**Exercise brief**
Starting at the first line of the entries, extract each line up to and including the one that contains "CarScrapper.ca (167, 2510)", but leave out the pictures.
**** Supplied entries ****
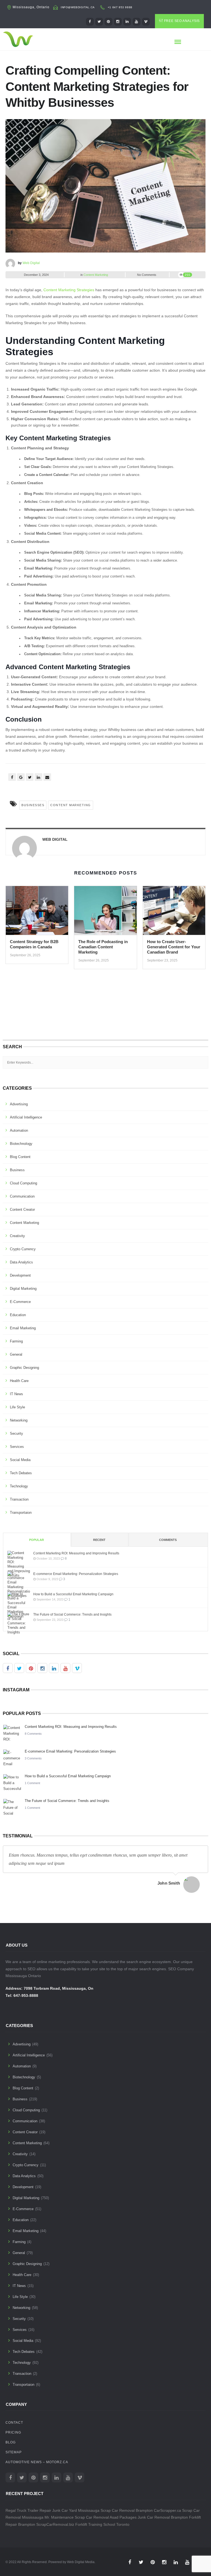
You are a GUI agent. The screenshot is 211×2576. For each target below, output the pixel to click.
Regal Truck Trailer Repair (28, 2510)
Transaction (19, 1499)
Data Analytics (21, 1262)
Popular (36, 1539)
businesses (32, 805)
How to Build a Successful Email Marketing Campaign (73, 1594)
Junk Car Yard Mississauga (75, 2510)
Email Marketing (23, 1328)
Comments (168, 1539)
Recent (99, 1539)
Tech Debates (21, 1473)
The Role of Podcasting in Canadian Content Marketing (103, 946)
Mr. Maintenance (59, 2517)
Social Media (20, 1460)
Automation (19, 1130)
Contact (14, 2422)
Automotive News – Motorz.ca (36, 2462)
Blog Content (20, 1157)
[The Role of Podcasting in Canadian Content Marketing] (105, 912)
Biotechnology (21, 1144)
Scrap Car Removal (92, 2517)
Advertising (19, 1104)
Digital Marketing (23, 1288)
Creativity (17, 1236)
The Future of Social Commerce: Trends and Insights (72, 1614)
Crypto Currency (23, 1249)
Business (17, 1170)
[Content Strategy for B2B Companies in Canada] (37, 912)
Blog (10, 2442)
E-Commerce (20, 1302)
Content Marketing (96, 274)
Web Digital (31, 263)
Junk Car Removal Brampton (163, 2517)
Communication (22, 1196)
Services (17, 1447)
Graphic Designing (24, 1368)
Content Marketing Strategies (68, 290)
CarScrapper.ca (167, 2510)
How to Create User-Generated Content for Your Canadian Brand (173, 946)
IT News (16, 1394)
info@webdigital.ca (78, 7)
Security (16, 1433)
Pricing (13, 2432)
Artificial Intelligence (26, 1117)
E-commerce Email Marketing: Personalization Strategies (75, 1574)
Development (20, 1275)
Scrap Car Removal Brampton (127, 2510)
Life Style (17, 1407)
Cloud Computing (23, 1183)
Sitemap (13, 2452)
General (16, 1354)
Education (18, 1315)
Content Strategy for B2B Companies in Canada (34, 944)
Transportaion (21, 1512)
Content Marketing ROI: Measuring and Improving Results (76, 1553)
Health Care (19, 1381)
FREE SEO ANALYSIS (182, 21)
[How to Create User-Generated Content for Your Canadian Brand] (174, 912)
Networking (18, 1420)
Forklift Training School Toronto (102, 2524)
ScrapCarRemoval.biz (55, 2524)
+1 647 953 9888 (120, 7)
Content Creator (22, 1209)
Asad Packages (123, 2517)
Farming (16, 1341)
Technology (19, 1486)
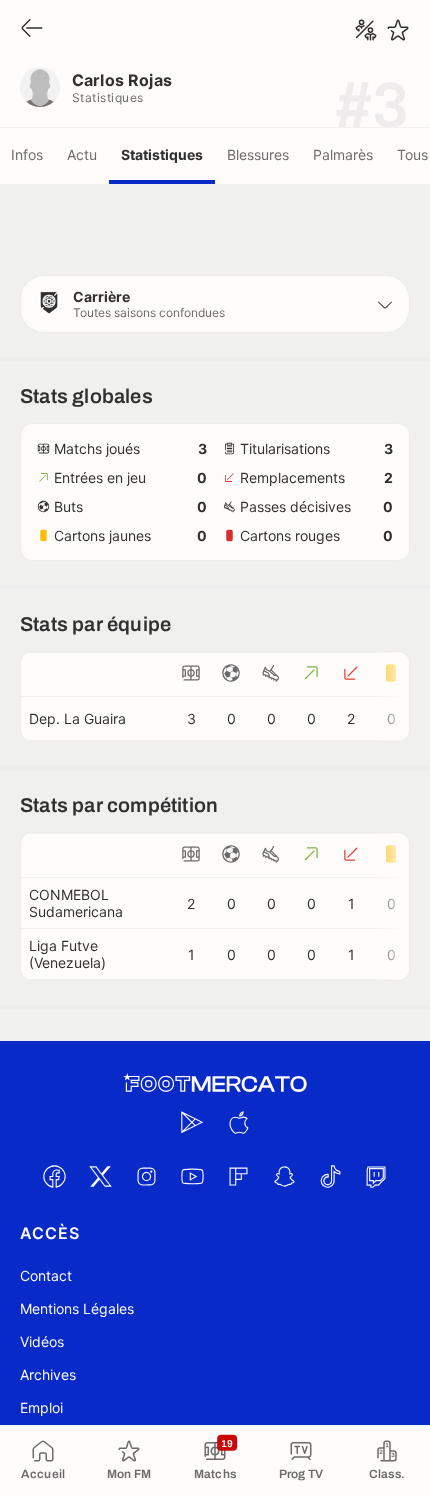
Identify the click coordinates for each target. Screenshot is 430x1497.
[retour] (32, 29)
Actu (82, 154)
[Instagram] (146, 1176)
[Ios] (238, 1122)
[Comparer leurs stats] (366, 30)
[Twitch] (376, 1176)
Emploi (41, 1407)
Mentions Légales (77, 1308)
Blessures (258, 154)
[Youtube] (192, 1176)
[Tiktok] (330, 1176)
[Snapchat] (284, 1176)
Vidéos (42, 1341)
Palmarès (343, 154)
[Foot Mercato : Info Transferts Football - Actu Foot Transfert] (215, 1084)
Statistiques (162, 154)
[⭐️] (398, 30)
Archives (48, 1374)
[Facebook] (54, 1176)
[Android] (192, 1122)
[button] (215, 304)
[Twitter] (100, 1176)
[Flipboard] (238, 1176)
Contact (46, 1275)
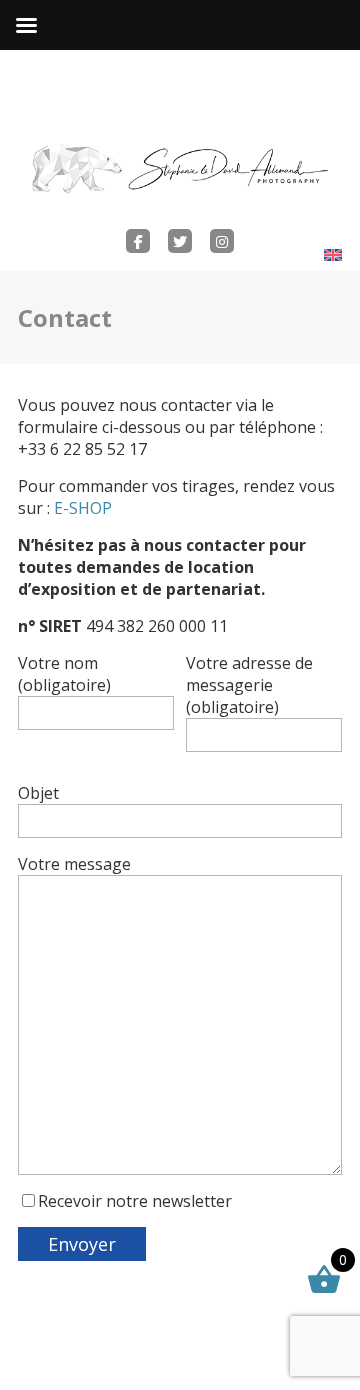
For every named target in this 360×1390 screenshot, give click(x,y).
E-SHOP (83, 508)
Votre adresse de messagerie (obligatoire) (249, 685)
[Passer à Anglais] (333, 254)
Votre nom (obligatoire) (64, 674)
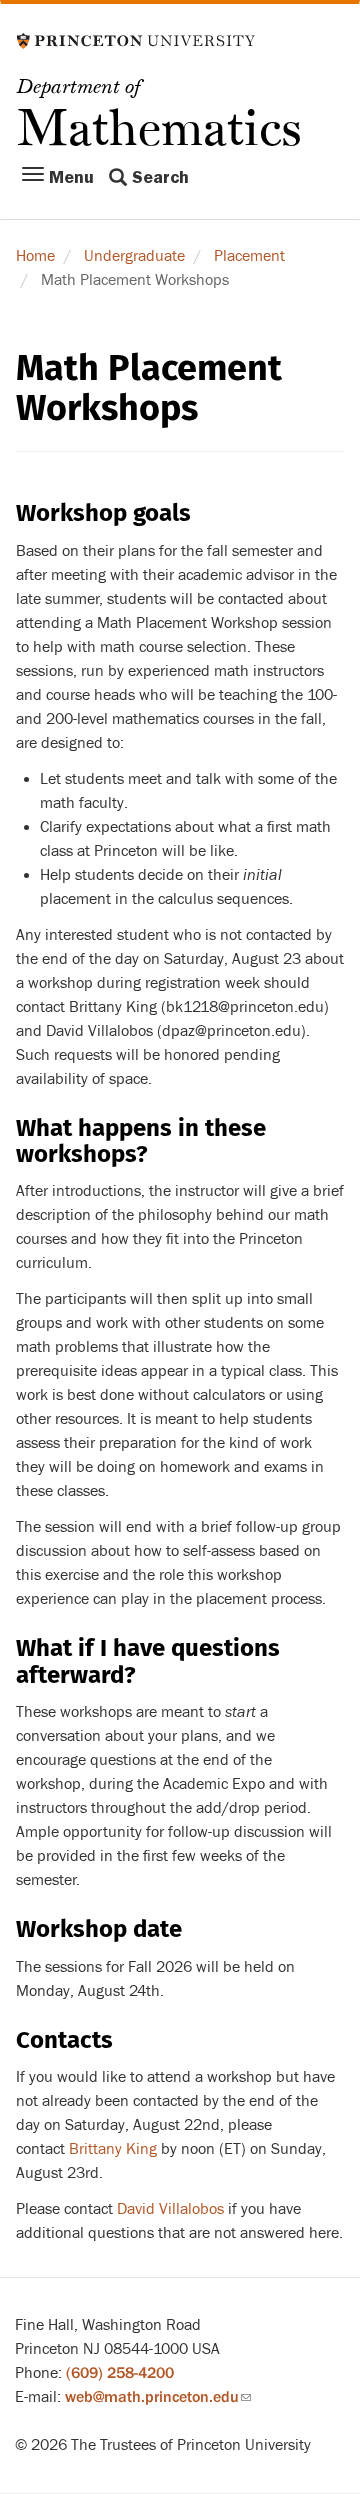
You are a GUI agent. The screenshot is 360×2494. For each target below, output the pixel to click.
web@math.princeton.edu (158, 2397)
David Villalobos (170, 2209)
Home (35, 256)
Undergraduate (134, 256)
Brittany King (113, 2149)
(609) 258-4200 (120, 2373)
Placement (249, 256)
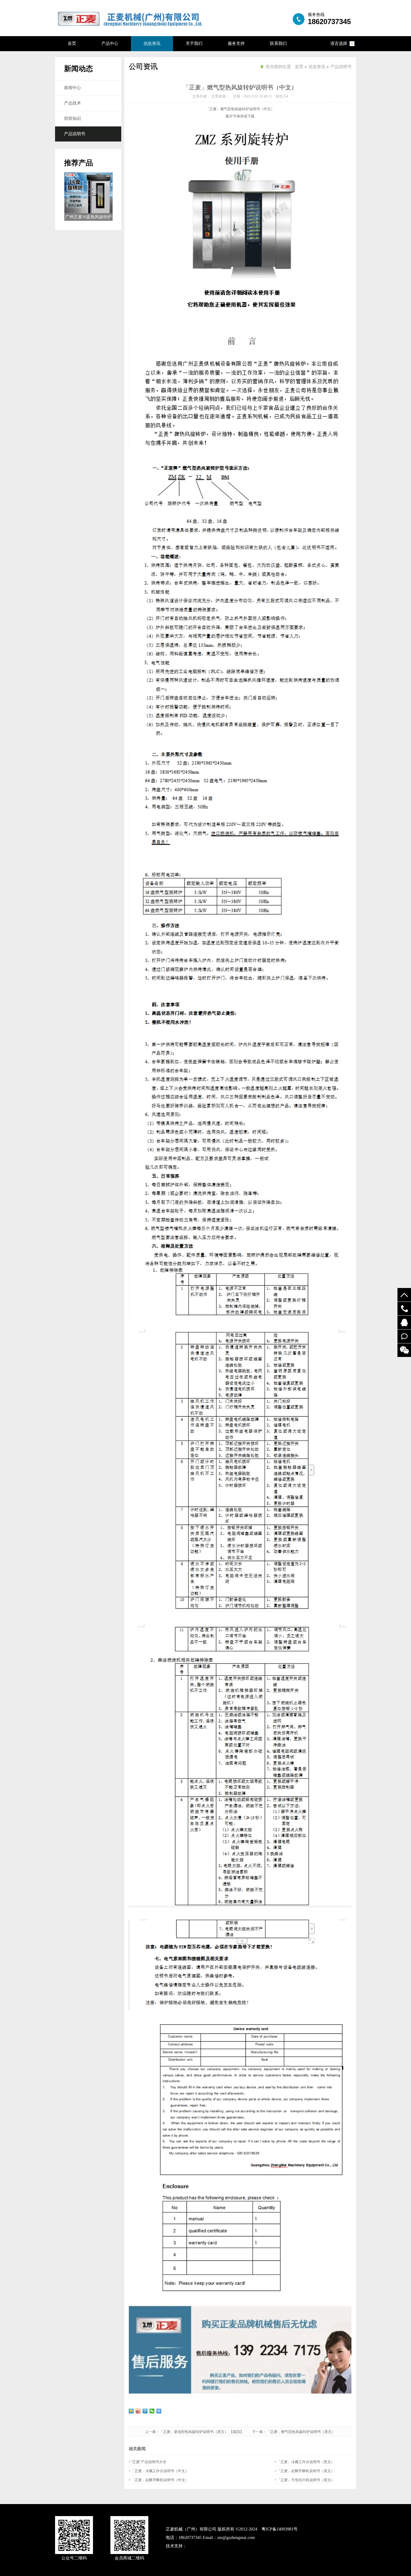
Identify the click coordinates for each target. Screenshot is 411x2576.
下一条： (259, 2432)
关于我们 (194, 43)
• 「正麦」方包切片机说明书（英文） (305, 2480)
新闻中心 (72, 88)
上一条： (152, 2432)
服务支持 (236, 43)
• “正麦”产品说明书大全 (147, 2462)
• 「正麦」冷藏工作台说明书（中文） (159, 2471)
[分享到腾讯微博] (145, 2411)
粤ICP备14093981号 (279, 2529)
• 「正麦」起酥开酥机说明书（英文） (305, 2471)
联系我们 (278, 43)
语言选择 (338, 43)
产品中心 (109, 43)
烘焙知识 (72, 118)
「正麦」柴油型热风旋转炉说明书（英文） (193, 2432)
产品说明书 (74, 134)
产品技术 (72, 103)
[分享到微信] (152, 2411)
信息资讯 (152, 43)
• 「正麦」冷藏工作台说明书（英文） (305, 2462)
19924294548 (404, 1308)
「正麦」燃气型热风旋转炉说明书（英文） (301, 2432)
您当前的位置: (279, 66)
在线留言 (404, 1336)
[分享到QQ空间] (131, 2411)
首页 (72, 43)
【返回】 (240, 2432)
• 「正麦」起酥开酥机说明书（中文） (159, 2480)
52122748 (404, 1322)
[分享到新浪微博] (138, 2411)
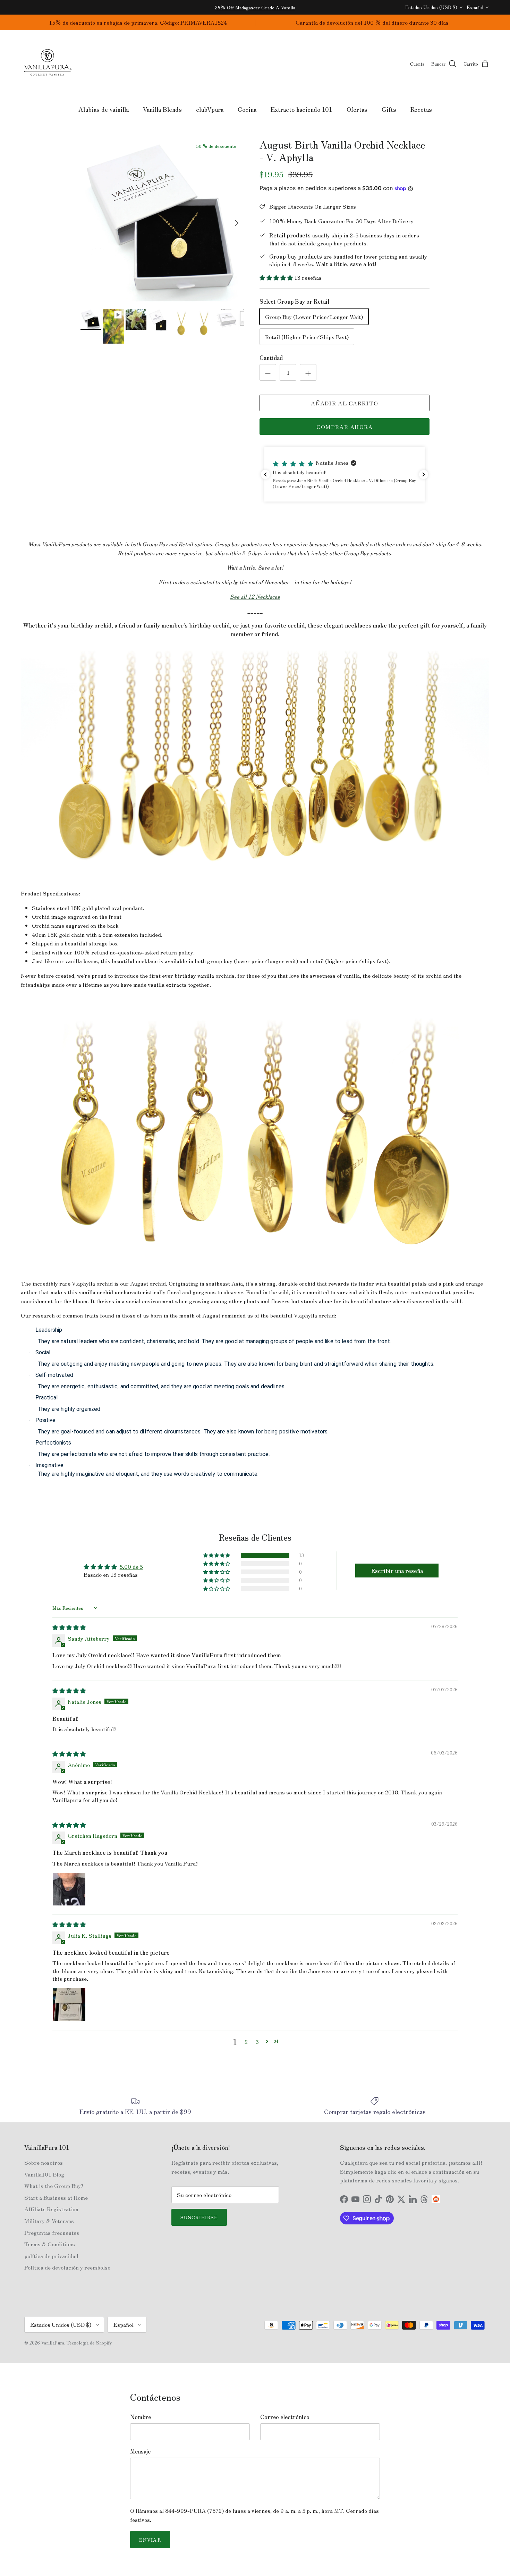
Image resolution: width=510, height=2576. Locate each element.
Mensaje (140, 2451)
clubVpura (209, 108)
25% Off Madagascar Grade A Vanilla (255, 7)
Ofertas (357, 108)
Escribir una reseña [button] (397, 1570)
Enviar (150, 2539)
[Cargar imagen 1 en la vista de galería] (162, 220)
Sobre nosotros (43, 2162)
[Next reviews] (423, 474)
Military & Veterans (49, 2220)
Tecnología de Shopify (89, 2342)
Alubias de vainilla (103, 108)
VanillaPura (52, 2342)
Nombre (140, 2417)
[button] (277, 277)
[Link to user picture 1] (69, 1889)
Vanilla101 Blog (44, 2174)
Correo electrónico (284, 2417)
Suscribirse (199, 2217)
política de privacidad (51, 2255)
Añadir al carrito (344, 403)
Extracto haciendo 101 (301, 108)
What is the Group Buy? (53, 2185)
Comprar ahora (344, 426)
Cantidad (271, 357)
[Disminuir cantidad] (268, 372)
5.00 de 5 (131, 1566)
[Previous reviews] (265, 474)
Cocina (247, 108)
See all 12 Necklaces (255, 596)
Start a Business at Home (56, 2197)
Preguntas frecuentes (51, 2232)
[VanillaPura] (48, 64)
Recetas (421, 108)
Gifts (389, 108)
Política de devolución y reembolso (67, 2267)
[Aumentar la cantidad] (308, 372)
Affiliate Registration (51, 2209)
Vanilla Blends (162, 108)
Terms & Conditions (49, 2244)
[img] (69, 1627)
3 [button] (257, 2041)
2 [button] (246, 2041)
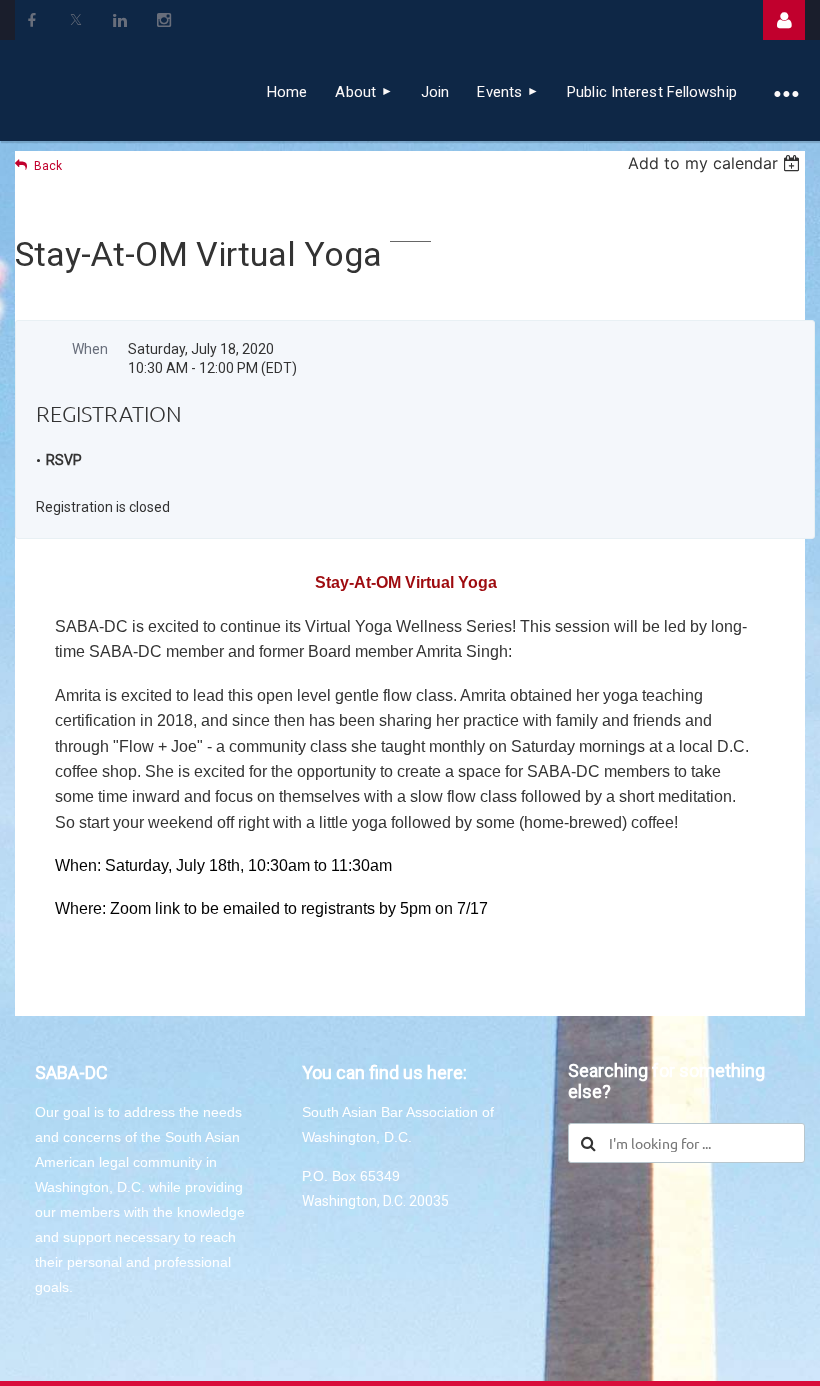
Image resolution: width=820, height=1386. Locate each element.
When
****
**Task result**
You are a GUI agent. The screenshot is 211×2576. For each target below, output the pixel to click.
Regal Truck Trailer Repair (28, 2510)
Transaction (19, 1499)
Data Analytics (21, 1262)
Popular (36, 1539)
businesses (32, 805)
How to Build a Successful Email Marketing Campaign (73, 1594)
Junk Car Yard Mississauga (75, 2510)
Email Marketing (23, 1328)
Comments (168, 1539)
Recent (99, 1539)
Tech Debates (21, 1473)
The Role of Podcasting in Canadian Content Marketing (103, 946)
Mr. Maintenance (59, 2517)
Social Media (20, 1460)
Automation (19, 1130)
Contact (14, 2422)
Automotive News – Motorz.ca (36, 2462)
Blog Content (20, 1157)
[The Role of Podcasting in Canadian Content Marketing] (105, 912)
Biotechnology (21, 1144)
Scrap Car Removal (92, 2517)
Advertising (19, 1104)
Digital Marketing (23, 1288)
Creativity (17, 1236)
The Future of Social Commerce: Trends and Insights (72, 1614)
Crypto Currency (23, 1249)
Business (17, 1170)
[Content Strategy for B2B Companies in Canada] (37, 912)
Blog (10, 2442)
E-Commerce (20, 1302)
Content Marketing (96, 274)
Web Digital (31, 263)
Junk Car Removal Brampton (163, 2517)
Communication (22, 1196)
Services (17, 1447)
Graphic Designing (24, 1368)
Content Marketing Strategies (68, 290)
CarScrapper.ca (167, 2510)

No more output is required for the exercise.